* Given data *
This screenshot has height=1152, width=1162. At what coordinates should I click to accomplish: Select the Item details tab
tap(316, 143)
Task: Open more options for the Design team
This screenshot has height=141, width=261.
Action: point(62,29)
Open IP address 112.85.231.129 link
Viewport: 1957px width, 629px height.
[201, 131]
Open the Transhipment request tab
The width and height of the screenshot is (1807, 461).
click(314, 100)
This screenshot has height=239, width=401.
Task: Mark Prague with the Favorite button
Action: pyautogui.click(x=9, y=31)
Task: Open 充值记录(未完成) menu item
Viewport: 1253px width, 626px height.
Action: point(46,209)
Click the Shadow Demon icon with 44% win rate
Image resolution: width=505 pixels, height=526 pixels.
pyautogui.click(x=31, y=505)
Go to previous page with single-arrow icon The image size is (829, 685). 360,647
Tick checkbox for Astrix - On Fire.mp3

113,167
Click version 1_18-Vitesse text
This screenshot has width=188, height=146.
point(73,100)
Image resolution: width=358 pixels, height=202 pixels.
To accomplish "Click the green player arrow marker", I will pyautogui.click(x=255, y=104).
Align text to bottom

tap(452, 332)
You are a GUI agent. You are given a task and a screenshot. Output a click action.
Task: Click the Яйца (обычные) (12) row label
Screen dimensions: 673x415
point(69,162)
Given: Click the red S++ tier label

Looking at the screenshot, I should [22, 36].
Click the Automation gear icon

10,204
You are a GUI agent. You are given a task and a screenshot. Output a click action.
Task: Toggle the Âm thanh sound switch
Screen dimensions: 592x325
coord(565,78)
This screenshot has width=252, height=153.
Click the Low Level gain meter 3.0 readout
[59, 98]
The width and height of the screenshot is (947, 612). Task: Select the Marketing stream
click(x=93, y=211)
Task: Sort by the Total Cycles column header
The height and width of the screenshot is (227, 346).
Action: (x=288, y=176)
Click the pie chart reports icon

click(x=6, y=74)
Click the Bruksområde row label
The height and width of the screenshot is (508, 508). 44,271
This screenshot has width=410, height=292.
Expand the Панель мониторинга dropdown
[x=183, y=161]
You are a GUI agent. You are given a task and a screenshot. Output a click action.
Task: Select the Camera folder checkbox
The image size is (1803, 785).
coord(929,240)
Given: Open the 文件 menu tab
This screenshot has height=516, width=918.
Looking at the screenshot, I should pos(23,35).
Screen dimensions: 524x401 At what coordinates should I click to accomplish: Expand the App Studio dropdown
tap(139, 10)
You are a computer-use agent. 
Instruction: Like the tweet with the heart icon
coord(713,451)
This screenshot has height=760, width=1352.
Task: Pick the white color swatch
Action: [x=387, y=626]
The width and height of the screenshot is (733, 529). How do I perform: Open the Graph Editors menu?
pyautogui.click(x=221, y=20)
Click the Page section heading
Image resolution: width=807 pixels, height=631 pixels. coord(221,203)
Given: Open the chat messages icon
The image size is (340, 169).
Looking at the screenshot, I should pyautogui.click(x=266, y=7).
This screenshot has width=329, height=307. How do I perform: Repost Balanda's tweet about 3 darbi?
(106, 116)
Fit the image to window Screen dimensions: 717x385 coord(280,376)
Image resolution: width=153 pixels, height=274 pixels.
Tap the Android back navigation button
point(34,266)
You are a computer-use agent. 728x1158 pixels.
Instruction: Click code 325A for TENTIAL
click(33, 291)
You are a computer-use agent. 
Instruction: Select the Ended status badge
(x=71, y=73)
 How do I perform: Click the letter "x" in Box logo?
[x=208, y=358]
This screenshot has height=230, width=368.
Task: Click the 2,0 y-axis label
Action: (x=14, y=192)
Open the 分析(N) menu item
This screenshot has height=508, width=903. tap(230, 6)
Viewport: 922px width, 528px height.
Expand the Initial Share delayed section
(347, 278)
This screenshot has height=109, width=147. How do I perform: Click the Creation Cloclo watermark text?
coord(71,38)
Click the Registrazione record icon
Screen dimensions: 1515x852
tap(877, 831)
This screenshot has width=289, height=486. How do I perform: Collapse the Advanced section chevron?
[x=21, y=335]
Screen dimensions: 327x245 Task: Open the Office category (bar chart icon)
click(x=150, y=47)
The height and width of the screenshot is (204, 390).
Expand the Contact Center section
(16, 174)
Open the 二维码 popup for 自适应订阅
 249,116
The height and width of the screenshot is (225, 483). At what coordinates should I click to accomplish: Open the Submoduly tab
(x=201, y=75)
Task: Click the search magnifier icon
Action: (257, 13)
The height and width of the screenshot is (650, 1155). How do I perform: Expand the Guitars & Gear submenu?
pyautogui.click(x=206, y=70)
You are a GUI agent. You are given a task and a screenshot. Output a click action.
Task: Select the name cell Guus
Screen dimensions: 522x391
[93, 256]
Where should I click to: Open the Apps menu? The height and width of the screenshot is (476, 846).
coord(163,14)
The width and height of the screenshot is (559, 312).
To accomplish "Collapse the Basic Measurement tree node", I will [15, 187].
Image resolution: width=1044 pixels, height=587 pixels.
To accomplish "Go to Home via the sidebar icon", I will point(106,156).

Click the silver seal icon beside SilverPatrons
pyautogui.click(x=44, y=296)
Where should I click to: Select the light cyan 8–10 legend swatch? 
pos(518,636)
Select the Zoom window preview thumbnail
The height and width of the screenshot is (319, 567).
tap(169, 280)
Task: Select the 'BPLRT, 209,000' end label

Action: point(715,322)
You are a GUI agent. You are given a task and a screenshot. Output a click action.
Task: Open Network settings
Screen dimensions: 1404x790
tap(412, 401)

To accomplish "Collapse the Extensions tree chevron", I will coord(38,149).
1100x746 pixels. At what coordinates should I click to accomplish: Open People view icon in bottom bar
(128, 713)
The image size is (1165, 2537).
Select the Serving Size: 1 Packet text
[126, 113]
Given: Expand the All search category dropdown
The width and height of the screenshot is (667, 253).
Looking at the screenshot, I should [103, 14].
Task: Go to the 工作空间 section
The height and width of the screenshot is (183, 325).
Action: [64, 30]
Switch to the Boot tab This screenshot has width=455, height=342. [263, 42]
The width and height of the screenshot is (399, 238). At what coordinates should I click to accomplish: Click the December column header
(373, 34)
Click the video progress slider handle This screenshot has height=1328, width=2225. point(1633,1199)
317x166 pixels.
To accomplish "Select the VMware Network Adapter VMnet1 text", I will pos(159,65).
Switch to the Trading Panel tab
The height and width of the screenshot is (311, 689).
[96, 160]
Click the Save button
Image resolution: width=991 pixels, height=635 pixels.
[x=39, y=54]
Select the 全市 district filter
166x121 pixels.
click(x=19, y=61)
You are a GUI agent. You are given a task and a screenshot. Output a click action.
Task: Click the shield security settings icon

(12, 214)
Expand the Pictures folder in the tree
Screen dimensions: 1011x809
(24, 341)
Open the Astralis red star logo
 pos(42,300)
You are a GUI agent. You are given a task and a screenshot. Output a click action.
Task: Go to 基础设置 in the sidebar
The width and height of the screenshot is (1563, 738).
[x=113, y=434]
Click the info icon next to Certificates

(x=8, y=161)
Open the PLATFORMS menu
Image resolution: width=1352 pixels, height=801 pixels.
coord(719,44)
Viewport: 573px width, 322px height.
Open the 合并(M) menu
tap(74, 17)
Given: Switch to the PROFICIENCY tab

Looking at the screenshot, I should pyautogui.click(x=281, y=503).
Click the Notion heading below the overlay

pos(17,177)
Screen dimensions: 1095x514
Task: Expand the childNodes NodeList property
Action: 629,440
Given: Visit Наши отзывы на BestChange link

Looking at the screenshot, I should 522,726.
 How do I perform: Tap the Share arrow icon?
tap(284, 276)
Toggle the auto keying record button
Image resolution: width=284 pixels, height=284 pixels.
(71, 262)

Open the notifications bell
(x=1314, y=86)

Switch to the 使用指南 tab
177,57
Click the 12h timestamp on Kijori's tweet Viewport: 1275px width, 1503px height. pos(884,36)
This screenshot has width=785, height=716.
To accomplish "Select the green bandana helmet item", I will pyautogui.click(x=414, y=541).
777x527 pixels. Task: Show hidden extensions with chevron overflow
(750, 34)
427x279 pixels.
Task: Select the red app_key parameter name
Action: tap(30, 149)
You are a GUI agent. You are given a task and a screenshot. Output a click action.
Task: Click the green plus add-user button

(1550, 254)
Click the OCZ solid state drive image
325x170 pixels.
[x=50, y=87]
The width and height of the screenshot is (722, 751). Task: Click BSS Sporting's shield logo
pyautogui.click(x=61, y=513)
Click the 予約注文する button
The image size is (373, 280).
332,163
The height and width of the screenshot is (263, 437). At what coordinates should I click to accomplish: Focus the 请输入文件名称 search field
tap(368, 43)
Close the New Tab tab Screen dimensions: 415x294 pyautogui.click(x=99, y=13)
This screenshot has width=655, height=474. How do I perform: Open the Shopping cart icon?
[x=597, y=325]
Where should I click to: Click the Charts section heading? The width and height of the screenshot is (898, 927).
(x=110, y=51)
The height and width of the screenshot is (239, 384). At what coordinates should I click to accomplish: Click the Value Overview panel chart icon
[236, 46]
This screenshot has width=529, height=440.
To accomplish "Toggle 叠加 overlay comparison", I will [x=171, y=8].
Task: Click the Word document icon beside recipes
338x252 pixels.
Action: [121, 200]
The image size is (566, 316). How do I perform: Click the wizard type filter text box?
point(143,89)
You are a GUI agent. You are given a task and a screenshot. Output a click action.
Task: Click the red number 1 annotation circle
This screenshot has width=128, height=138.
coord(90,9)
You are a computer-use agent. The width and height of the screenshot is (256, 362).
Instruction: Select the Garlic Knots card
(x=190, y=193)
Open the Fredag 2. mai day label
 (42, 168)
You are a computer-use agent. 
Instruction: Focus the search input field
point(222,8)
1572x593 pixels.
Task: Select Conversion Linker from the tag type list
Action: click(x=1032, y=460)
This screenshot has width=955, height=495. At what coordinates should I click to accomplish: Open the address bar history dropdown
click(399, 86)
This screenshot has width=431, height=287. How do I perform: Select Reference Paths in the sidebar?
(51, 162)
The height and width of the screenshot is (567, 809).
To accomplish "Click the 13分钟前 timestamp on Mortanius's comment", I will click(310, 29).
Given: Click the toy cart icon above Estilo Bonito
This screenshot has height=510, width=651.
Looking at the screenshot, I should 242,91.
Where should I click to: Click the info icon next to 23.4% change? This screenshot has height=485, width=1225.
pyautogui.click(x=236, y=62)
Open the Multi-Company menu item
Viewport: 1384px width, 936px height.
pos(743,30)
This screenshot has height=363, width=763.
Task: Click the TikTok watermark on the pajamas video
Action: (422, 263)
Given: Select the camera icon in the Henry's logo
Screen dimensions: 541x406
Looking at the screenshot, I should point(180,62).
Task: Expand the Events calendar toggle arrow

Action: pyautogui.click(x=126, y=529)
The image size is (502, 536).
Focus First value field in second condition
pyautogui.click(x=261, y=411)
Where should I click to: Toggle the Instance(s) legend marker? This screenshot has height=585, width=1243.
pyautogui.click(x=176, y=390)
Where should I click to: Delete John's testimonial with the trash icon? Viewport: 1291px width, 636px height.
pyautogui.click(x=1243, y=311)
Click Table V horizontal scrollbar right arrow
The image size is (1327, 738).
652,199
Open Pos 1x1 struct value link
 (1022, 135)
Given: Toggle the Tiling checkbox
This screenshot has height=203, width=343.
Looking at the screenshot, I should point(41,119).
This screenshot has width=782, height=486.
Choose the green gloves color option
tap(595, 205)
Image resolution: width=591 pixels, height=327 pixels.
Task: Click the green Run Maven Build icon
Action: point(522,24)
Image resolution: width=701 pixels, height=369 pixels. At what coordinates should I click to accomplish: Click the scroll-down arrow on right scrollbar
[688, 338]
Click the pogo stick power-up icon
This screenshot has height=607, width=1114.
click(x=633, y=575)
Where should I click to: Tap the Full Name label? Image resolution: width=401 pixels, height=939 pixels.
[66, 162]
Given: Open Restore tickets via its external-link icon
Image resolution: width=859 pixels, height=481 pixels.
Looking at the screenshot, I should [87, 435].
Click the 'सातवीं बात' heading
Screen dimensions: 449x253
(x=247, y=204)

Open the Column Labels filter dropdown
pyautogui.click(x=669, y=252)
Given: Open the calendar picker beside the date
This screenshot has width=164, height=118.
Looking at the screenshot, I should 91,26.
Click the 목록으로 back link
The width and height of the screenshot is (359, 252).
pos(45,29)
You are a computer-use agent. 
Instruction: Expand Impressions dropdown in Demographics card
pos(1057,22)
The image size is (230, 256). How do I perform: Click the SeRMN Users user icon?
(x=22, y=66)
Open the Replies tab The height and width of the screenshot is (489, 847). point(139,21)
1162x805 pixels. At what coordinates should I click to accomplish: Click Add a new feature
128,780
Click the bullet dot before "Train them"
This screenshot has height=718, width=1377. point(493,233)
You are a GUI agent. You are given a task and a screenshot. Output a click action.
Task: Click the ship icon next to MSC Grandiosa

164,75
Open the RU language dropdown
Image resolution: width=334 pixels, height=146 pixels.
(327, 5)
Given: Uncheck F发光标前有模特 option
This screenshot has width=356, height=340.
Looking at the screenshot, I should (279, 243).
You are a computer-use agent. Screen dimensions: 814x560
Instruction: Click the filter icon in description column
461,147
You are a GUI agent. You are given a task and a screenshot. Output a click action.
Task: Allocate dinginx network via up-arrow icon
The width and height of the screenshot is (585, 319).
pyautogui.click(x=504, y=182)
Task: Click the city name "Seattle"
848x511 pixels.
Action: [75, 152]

* Short exercise *
Rescale the material between the lines holding "Task: Go to the 工作空间 section" and "Click the video", inclusive, writing out every line again, requests included. Multiply each coordinate in the answers by 2.3 and round to the nearest whole number, with halves rounded up; leave all numbers in the requests unchanged.

* Response *
Task: Go to the 工作空间 section
The height and width of the screenshot is (183, 325).
Action: [147, 69]
Switch to the Boot tab This screenshot has width=455, height=342. [605, 97]
The width and height of the screenshot is (399, 238). At what coordinates should I click to accomplish: Click the December column header
(858, 78)
Click the video progress slider handle This screenshot has height=1328, width=2225. point(3756,2758)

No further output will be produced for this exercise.